[Start Extract]
Meanwhile I have been feeding my starter twice a day and it is really happy:

Hensperger's recipe for Pain de Campagne takes three days. The first one, though, is the making of the starter and mine is already fully functioning. So I used the equivalent amount of starter and began the recipe with Day Two of three.

On Day Two, you make a sponge with 1/2 cup of starter (from the first day) and 2 cups of lukewarm water into which you stir 1 1/2 cups of bread flour and 1 1/2 cups of whole wheat flour. My flours from N Georgia were perfect for this. This mixture rises overnight - it's really wet and rises as a bubbly batter, more or less.

Then on Day Three (two for me), you stir down the sponge and gradually add a cup of bread flour and 4 tsp of salt. Then you add up to 3 more cups of flour - I added about 2 1/2 but I am in Atlanta where it is really humid and I often don't need as much flour as the recipe requires. 

In her recipe, she calls for about 1 1/2 - 2 hours rising, but I left mine for 3 since I was using starter and not fresh yeast. Then I divided the dough in half and put each half in a banneton where it rose for another hour or so.

I baked it one loaf at a time in a cloche in a 500 degree oven. At 20 - 25 minutes I turned the oven down to 450 for 10 minutes. Then I took the top off for about 10 - 15 minutes more. The bread turned out beautifully:


The pictured loaf is the second one. The first one I gave away without taking its photo but it was prettier even than this one. The crust is crunchy and delicious and the bread has a nice crumb. I want to make it again and again!
[End Extract]
[Start Given records]
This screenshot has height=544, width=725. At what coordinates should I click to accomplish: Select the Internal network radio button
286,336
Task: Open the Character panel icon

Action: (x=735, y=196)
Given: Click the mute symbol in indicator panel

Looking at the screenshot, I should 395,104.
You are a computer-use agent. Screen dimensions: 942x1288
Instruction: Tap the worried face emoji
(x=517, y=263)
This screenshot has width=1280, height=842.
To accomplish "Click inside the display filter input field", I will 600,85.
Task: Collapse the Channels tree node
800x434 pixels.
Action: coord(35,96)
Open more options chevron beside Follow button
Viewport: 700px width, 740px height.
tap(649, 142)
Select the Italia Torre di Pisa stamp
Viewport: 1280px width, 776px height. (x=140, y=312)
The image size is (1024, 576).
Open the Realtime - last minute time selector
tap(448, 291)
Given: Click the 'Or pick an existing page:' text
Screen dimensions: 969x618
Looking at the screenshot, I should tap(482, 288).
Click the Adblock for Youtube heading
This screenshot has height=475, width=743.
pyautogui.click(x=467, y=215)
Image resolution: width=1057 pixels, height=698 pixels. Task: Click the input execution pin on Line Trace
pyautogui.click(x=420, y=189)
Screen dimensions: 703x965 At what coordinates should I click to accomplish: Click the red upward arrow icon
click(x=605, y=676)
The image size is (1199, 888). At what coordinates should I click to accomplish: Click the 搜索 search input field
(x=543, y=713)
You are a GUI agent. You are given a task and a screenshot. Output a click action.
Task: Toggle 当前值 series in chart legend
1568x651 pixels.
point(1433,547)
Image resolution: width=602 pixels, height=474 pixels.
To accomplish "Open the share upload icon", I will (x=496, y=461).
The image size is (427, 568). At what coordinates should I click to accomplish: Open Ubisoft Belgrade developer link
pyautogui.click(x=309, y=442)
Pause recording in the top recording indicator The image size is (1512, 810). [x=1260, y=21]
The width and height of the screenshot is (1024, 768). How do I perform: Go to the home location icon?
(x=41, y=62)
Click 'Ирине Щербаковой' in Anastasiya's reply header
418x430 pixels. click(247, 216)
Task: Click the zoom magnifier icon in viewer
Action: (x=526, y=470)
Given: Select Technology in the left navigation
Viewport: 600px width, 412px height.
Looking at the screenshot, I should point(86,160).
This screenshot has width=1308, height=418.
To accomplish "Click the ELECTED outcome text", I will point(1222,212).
[End Given records]
Exercise:
Render into French this sentence from the Pain de Campagne text: "The crust is crunchy and delicious and the bread has a nice crumb."

In response:
La croûte est croustillante et délicieuse, et le pain a une belle mie.